Reykjavík se prononcera le 29 août sur la poursuite du blocage des négociations d’adhésion à l’UE, qui sont au point mort depuis 2014.
« Je pense que le fait de suivre ce que font nos voisins devrait influencer l’attitude des Norvégiens », a-t-il déclaré devant le Berlaymont après une réunion avec Ursula von der Leyen.
« Cela représente un changement dans le contexte qui nous entoure », a-t-il ajouté. Si l’Islande adhérait à l’UE, la Norvège et la petite principauté du Liechtenstein seraient les seuls membres de l’Espace économique européen à ne pas faire partie de l’UE.
Støre a néanmoins indiqué qu’il ne s’attendait pas à ce que le vote islandais ait un effet décisif sur l’opinion publique norvégienne.

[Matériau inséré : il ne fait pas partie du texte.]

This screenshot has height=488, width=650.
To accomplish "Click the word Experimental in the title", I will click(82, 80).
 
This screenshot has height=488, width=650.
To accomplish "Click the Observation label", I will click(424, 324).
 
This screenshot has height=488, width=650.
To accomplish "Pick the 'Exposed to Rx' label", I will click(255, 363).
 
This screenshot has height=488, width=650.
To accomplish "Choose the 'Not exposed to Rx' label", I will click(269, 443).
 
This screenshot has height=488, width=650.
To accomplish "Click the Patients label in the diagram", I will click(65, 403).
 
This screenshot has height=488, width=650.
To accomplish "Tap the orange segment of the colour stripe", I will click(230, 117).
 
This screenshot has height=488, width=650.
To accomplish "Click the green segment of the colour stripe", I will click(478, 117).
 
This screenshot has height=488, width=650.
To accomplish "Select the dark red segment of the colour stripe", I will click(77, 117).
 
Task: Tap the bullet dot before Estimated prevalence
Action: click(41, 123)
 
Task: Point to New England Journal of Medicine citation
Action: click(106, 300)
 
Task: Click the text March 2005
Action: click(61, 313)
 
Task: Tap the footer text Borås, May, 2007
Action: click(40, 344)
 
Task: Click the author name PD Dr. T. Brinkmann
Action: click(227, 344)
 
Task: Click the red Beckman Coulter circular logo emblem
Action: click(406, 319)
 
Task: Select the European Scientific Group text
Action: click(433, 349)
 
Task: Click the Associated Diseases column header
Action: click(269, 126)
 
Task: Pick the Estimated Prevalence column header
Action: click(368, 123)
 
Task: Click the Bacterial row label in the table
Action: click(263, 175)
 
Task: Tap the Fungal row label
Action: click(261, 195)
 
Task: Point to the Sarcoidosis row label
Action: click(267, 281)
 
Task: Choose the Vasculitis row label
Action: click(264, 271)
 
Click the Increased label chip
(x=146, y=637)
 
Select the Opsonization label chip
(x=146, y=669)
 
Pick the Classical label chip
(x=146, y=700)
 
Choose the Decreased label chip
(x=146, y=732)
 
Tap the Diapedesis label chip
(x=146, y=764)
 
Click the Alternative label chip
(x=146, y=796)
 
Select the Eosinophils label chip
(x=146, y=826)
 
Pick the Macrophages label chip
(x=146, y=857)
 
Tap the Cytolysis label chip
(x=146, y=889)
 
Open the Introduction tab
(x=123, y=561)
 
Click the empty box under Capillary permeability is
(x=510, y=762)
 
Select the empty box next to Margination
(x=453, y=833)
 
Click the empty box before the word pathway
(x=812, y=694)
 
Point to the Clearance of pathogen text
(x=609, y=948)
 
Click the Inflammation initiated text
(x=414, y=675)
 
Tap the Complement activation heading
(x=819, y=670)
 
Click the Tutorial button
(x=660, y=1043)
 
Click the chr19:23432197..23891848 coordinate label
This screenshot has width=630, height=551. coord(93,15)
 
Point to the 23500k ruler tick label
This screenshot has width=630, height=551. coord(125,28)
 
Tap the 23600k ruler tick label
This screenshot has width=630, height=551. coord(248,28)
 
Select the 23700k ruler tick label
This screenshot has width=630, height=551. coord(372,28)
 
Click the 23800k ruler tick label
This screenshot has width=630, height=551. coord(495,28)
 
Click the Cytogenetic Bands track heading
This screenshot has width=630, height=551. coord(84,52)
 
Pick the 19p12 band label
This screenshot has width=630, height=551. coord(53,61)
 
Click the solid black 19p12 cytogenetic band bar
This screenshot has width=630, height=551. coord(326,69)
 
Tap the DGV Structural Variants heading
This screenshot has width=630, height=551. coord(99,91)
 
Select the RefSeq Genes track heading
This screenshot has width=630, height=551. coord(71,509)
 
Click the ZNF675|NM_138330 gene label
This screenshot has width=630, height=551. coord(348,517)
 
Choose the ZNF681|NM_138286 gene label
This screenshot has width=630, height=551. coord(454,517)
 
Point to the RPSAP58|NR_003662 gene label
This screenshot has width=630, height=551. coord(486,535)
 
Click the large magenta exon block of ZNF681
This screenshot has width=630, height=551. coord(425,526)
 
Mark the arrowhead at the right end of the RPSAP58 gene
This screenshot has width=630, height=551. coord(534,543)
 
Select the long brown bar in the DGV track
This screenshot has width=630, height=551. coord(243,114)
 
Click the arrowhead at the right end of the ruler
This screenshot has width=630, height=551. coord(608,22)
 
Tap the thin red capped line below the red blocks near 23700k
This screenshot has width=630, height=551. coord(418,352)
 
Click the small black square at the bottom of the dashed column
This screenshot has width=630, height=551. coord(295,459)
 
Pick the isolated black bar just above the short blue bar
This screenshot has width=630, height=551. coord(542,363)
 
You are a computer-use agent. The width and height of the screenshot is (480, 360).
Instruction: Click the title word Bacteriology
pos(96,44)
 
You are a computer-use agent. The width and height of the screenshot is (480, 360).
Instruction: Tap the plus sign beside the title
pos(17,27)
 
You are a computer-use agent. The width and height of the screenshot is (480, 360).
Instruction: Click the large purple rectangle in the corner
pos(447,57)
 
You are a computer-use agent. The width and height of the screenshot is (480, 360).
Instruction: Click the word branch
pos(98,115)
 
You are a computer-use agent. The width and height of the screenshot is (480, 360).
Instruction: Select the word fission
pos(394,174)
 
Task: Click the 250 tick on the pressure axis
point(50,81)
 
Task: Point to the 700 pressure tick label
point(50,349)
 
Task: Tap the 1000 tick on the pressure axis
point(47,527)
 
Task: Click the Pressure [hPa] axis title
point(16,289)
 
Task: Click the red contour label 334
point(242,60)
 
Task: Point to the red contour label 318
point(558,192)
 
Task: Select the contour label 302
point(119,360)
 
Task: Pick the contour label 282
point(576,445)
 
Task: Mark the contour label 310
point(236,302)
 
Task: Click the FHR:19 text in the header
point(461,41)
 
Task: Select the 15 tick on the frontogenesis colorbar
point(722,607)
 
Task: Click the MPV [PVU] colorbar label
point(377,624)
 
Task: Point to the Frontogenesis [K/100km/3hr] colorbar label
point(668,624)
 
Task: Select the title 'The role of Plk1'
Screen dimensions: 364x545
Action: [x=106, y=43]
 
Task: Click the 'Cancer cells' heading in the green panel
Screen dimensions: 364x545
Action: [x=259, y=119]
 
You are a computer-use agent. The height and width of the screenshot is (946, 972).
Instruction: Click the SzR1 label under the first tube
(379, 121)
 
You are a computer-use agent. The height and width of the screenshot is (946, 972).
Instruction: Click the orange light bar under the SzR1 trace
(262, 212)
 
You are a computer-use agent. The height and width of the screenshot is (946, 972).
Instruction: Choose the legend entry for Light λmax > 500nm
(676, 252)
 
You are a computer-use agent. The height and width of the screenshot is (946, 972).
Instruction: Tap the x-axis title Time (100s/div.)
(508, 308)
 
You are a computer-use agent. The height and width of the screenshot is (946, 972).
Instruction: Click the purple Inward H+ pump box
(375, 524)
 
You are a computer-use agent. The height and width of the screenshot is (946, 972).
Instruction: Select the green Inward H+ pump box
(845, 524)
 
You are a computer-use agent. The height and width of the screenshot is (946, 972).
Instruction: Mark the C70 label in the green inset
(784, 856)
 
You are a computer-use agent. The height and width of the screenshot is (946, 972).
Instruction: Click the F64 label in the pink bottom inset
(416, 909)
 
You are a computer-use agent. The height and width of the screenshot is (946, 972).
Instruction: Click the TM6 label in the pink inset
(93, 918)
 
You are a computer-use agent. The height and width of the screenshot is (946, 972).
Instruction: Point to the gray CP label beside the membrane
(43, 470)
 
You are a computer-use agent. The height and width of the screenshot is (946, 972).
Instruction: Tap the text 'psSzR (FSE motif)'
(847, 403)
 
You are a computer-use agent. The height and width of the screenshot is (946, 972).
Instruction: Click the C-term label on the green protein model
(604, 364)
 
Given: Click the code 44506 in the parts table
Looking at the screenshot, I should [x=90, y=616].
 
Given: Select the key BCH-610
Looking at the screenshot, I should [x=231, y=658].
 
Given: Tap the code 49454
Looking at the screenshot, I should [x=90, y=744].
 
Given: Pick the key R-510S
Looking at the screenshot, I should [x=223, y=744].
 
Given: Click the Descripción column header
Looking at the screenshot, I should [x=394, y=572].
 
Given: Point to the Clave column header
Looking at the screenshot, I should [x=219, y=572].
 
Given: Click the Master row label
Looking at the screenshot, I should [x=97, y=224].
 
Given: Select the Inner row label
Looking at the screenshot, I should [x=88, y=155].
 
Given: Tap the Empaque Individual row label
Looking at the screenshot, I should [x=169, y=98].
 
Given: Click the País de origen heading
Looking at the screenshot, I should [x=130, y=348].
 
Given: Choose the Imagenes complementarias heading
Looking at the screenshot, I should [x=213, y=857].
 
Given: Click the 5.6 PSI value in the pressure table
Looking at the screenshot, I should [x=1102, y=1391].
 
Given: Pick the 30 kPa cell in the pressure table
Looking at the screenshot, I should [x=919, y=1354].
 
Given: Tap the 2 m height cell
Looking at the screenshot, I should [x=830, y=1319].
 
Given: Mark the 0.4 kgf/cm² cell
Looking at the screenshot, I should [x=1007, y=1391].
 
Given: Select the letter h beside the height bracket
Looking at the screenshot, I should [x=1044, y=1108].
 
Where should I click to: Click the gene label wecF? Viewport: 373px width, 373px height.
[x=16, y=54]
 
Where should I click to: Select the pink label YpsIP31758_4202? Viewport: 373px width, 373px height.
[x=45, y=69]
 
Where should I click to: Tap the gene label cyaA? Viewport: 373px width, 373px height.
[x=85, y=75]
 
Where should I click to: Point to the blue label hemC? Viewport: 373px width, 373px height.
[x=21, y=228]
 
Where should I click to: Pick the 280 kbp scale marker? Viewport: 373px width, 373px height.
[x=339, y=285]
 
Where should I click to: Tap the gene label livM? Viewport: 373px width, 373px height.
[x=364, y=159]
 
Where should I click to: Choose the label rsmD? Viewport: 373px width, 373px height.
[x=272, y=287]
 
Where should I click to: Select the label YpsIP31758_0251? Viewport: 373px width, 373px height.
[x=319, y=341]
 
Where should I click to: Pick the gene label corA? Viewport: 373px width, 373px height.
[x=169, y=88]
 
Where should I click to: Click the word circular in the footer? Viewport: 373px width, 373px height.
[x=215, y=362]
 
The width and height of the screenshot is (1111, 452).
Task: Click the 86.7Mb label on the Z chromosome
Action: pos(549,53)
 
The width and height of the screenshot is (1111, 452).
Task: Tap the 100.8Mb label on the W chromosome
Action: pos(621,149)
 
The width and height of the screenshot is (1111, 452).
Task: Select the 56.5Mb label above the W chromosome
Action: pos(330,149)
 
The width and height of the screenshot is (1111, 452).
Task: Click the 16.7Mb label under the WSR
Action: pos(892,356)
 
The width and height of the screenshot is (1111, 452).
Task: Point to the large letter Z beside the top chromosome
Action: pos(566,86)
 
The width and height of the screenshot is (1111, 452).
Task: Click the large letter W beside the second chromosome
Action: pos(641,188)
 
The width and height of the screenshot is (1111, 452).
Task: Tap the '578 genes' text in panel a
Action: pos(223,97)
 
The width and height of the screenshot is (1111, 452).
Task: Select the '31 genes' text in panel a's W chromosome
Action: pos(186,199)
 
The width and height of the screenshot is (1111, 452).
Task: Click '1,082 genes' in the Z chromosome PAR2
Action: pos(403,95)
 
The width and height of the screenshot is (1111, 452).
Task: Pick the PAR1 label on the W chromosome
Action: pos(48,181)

« Nous avons eu deux référendums [sur l’adhésion à l’UE] », a-t-il ajouté. « L’un s’est tenu en même temps que celui du Danemark… et n’a pas eu d’impact décisif. L’autre a eu lieu en même temps que ceux de la Suède et de la Finlande. Cela n’a pas eu d’impact non plus. »
Les principaux partis traditionnels norvégiens sont officiellement favorables à l’adhésion à l’UE, mais les différents dirigeants politiques se sont montrés prudents quant à la tenue d’un nouveau référendum.
« Je pense que les circonstances propres à la Norvège sont primordiales. Mais nous devrions garder un œil sur ce que font nos bons amis islandais », a affirmé Støre.
En début de semaine, cinq pays de l’UE ont suggéré que les nouveaux États membres ne devraient pas disposer du droit de vote sur les questions clés pendant la première période de leur adhésion.
Støre n’a pas souhaité spéculer sur les répercussions que cela pourrait avoir sur les perspectives d’adhésion de son propre pays à l’UE.
« Nous ne sommes pas candidats à l’adhésion, il s’agit donc de discussions internes à l’UE sur lesquelles je n’ai aucun commentaire à faire », a-t-il déclaré à Euractiv.